▸ **Supplied material**:

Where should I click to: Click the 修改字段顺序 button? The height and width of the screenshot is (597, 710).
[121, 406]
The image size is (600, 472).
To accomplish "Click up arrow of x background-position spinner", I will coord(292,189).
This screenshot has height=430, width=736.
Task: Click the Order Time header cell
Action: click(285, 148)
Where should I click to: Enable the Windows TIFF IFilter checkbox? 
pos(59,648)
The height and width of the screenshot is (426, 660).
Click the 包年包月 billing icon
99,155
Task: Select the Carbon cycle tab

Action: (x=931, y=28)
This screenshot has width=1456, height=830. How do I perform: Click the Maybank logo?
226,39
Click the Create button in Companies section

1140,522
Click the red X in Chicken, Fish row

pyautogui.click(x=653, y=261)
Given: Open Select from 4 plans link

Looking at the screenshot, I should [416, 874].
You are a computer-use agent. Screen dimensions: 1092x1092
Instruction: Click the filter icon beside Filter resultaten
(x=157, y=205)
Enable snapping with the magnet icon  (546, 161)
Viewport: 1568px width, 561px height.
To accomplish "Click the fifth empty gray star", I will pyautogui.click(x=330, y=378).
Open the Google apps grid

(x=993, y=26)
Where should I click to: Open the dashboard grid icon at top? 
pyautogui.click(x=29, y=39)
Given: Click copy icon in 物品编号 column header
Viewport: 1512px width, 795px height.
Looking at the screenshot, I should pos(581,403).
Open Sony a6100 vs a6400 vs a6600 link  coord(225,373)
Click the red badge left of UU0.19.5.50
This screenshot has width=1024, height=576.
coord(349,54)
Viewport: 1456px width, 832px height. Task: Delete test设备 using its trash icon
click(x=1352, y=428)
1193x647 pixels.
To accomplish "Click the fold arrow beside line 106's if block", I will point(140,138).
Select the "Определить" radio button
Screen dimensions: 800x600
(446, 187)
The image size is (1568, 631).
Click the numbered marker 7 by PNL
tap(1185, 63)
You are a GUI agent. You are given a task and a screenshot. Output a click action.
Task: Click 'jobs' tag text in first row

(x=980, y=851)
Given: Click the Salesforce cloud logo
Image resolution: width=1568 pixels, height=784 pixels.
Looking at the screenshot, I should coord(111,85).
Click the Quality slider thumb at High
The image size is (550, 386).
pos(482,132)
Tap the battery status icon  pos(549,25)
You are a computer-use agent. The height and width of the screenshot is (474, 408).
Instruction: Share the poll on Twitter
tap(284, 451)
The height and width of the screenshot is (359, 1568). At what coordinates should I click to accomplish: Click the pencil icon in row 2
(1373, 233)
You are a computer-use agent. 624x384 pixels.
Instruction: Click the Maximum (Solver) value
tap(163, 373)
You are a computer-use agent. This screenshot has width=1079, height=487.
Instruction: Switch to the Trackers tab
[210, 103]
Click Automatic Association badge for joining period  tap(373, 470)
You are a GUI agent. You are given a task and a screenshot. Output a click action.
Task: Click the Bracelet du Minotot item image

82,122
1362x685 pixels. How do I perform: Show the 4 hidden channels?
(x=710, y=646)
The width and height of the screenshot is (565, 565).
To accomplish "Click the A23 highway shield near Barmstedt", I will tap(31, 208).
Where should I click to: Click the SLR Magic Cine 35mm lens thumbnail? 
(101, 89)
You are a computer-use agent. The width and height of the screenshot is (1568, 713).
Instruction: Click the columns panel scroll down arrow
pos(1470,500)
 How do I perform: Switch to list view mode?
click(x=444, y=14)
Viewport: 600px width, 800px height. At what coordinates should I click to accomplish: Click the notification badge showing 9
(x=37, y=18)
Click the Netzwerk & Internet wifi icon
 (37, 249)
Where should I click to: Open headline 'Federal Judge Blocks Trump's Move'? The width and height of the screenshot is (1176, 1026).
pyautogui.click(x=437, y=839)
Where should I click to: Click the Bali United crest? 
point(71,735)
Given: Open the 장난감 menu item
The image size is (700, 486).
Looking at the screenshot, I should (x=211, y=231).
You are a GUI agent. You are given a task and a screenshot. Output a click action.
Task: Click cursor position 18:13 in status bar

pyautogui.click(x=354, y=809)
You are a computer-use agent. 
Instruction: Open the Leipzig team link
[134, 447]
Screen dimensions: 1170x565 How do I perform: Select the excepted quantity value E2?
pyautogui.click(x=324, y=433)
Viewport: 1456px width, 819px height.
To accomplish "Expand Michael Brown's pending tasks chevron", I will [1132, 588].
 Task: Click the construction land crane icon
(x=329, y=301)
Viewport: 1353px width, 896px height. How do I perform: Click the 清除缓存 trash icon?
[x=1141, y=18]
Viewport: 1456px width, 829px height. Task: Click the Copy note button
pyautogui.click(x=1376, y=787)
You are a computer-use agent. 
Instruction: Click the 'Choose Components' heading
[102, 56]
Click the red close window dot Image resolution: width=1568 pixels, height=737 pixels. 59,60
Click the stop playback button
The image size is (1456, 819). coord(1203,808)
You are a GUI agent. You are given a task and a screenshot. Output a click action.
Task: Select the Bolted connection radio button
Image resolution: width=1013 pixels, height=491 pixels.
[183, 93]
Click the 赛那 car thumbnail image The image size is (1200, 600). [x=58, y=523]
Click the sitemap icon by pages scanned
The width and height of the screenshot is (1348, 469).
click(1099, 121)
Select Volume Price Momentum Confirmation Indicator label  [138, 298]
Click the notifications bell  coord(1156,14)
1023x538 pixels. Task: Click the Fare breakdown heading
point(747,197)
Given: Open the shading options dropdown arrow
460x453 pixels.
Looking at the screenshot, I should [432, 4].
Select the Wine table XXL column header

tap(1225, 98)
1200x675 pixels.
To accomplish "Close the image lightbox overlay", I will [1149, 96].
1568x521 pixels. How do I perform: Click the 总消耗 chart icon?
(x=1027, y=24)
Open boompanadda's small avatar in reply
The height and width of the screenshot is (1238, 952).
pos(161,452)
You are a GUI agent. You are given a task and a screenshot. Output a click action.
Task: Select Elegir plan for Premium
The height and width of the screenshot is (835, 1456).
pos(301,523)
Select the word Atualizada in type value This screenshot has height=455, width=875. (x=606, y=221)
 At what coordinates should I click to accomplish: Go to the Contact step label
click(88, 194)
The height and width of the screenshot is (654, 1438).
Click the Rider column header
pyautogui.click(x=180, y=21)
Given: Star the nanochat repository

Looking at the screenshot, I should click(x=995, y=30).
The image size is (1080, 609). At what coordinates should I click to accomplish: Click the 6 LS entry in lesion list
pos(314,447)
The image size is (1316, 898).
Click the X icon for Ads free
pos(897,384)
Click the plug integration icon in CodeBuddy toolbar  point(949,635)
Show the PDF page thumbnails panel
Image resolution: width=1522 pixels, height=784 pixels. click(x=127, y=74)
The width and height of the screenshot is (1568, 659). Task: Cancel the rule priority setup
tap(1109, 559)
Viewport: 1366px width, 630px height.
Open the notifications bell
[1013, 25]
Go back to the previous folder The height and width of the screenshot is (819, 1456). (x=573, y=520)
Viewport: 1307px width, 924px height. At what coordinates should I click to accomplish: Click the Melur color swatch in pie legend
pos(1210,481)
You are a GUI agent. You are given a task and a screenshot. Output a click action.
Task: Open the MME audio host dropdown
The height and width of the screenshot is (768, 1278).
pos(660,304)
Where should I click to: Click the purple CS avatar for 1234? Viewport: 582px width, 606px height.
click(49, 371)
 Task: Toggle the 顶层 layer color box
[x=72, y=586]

▸ **What needs to be done**: Rewrite all of the items above, replacing every occurrence of "Viewport" with "Display" and keeping everything else unchanged.

▸ **The response**:
Where should I click to: Click the 修改字段顺序 button? The height and width of the screenshot is (597, 710).
[121, 406]
The image size is (600, 472).
To accomplish "Click up arrow of x background-position spinner", I will coord(292,189).
This screenshot has height=430, width=736.
Task: Click the Order Time header cell
Action: click(285, 148)
Where should I click to: Enable the Windows TIFF IFilter checkbox? 
pos(59,648)
The height and width of the screenshot is (426, 660).
Click the 包年包月 billing icon
99,155
Task: Select the Carbon cycle tab

Action: (x=931, y=28)
This screenshot has width=1456, height=830. How do I perform: Click the Maybank logo?
226,39
Click the Create button in Companies section

1140,522
Click the red X in Chicken, Fish row

pyautogui.click(x=653, y=261)
Given: Open Select from 4 plans link

Looking at the screenshot, I should [416, 874].
You are a computer-use agent. Screen dimensions: 1092x1092
Instruction: Click the filter icon beside Filter resultaten
(x=157, y=205)
Enable snapping with the magnet icon  (546, 161)
Display: 1568px width, 561px height.
To accomplish "Click the fifth empty gray star", I will pyautogui.click(x=330, y=378).
Open the Google apps grid

(x=993, y=26)
Where should I click to: Open the dashboard grid icon at top? 
pyautogui.click(x=29, y=39)
Given: Click copy icon in 物品编号 column header
Display: 1512px width, 795px height.
Looking at the screenshot, I should pos(581,403).
Open Sony a6100 vs a6400 vs a6600 link  coord(225,373)
Click the red badge left of UU0.19.5.50
This screenshot has width=1024, height=576.
coord(349,54)
Display: 1456px width, 832px height. Task: Delete test设备 using its trash icon
click(x=1352, y=428)
1193x647 pixels.
To accomplish "Click the fold arrow beside line 106's if block", I will point(140,138).
Select the "Определить" radio button
Screen dimensions: 800x600
(446, 187)
The image size is (1568, 631).
Click the numbered marker 7 by PNL
tap(1185, 63)
You are a GUI agent. You are given a task and a screenshot. Output a click action.
Task: Click 'jobs' tag text in first row

(x=980, y=851)
Given: Click the Salesforce cloud logo
Image resolution: width=1568 pixels, height=784 pixels.
Looking at the screenshot, I should coord(111,85).
Click the Quality slider thumb at High
The image size is (550, 386).
pos(482,132)
Tap the battery status icon  pos(549,25)
You are a computer-use agent. The height and width of the screenshot is (474, 408).
Instruction: Share the poll on Twitter
tap(284, 451)
The height and width of the screenshot is (359, 1568). At what coordinates should I click to accomplish: Click the pencil icon in row 2
(1373, 233)
You are a computer-use agent. 624x384 pixels.
Instruction: Click the Maximum (Solver) value
tap(163, 373)
You are a computer-use agent. This screenshot has width=1079, height=487.
Instruction: Switch to the Trackers tab
[210, 103]
Click Automatic Association badge for joining period  tap(373, 470)
You are a GUI agent. You are given a task and a screenshot. Output a click action.
Task: Click the Bracelet du Minotot item image

82,122
1362x685 pixels. How do I perform: Show the 4 hidden channels?
(x=710, y=646)
The width and height of the screenshot is (565, 565).
To accomplish "Click the A23 highway shield near Barmstedt", I will tap(31, 208).
Where should I click to: Click the SLR Magic Cine 35mm lens thumbnail? 
(101, 89)
You are a computer-use agent. The width and height of the screenshot is (1568, 713).
Instruction: Click the columns panel scroll down arrow
pos(1470,500)
 How do I perform: Switch to list view mode?
click(x=444, y=14)
Display: 600px width, 800px height. At what coordinates should I click to accomplish: Click the notification badge showing 9
(x=37, y=18)
Click the Netzwerk & Internet wifi icon
 (37, 249)
Where should I click to: Open headline 'Federal Judge Blocks Trump's Move'? The width and height of the screenshot is (1176, 1026).
pyautogui.click(x=437, y=839)
Where should I click to: Click the Bali United crest? 
point(71,735)
Given: Open the 장난감 menu item
The image size is (700, 486).
Looking at the screenshot, I should (x=211, y=231).
You are a GUI agent. You are given a task and a screenshot. Output a click action.
Task: Click cursor position 18:13 in status bar

pyautogui.click(x=354, y=809)
You are a computer-use agent. 
Instruction: Open the Leipzig team link
[134, 447]
Screen dimensions: 1170x565 How do I perform: Select the excepted quantity value E2?
pyautogui.click(x=324, y=433)
Display: 1456px width, 819px height.
To accomplish "Expand Michael Brown's pending tasks chevron", I will [1132, 588].
 Task: Click the construction land crane icon
(x=329, y=301)
Display: 1353px width, 896px height. How do I perform: Click the 清除缓存 trash icon?
[x=1141, y=18]
Display: 1456px width, 829px height. Task: Click the Copy note button
pyautogui.click(x=1376, y=787)
You are a computer-use agent. 
Instruction: Click the 'Choose Components' heading
[102, 56]
Click the red close window dot Image resolution: width=1568 pixels, height=737 pixels. 59,60
Click the stop playback button
The image size is (1456, 819). coord(1203,808)
You are a GUI agent. You are given a task and a screenshot. Output a click action.
Task: Select the Bolted connection radio button
Image resolution: width=1013 pixels, height=491 pixels.
[183, 93]
Click the 赛那 car thumbnail image The image size is (1200, 600). [x=58, y=523]
Click the sitemap icon by pages scanned
The width and height of the screenshot is (1348, 469).
click(1099, 121)
Select Volume Price Momentum Confirmation Indicator label  [138, 298]
Click the notifications bell  coord(1156,14)
1023x538 pixels. Task: Click the Fare breakdown heading
point(747,197)
Given: Open the shading options dropdown arrow
460x453 pixels.
Looking at the screenshot, I should [432, 4].
Select the Wine table XXL column header

tap(1225, 98)
1200x675 pixels.
To accomplish "Close the image lightbox overlay", I will [1149, 96].
1568x521 pixels. How do I perform: Click the 总消耗 chart icon?
(x=1027, y=24)
Open boompanadda's small avatar in reply
The height and width of the screenshot is (1238, 952).
pos(161,452)
You are a GUI agent. You are given a task and a screenshot. Output a click action.
Task: Select Elegir plan for Premium
The height and width of the screenshot is (835, 1456).
pos(301,523)
Select the word Atualizada in type value This screenshot has height=455, width=875. (x=606, y=221)
 At what coordinates should I click to accomplish: Go to the Contact step label
click(88, 194)
The height and width of the screenshot is (654, 1438).
Click the Rider column header
pyautogui.click(x=180, y=21)
Given: Star the nanochat repository

Looking at the screenshot, I should click(x=995, y=30).
The image size is (1080, 609). At what coordinates should I click to accomplish: Click the 6 LS entry in lesion list
pos(314,447)
The image size is (1316, 898).
Click the X icon for Ads free
pos(897,384)
Click the plug integration icon in CodeBuddy toolbar  point(949,635)
Show the PDF page thumbnails panel
Image resolution: width=1522 pixels, height=784 pixels. click(x=127, y=74)
The width and height of the screenshot is (1568, 659). Task: Cancel the rule priority setup
tap(1109, 559)
Display: 1366px width, 630px height.
Open the notifications bell
[1013, 25]
Go back to the previous folder The height and width of the screenshot is (819, 1456). (x=573, y=520)
Display: 1307px width, 924px height. At what coordinates should I click to accomplish: Click the Melur color swatch in pie legend
pos(1210,481)
You are a GUI agent. You are given a task and a screenshot. Output a click action.
Task: Open the MME audio host dropdown
The height and width of the screenshot is (768, 1278).
pos(660,304)
Where should I click to: Click the purple CS avatar for 1234? Display: 582px width, 606px height.
click(49, 371)
 Task: Toggle the 顶层 layer color box
[x=72, y=586]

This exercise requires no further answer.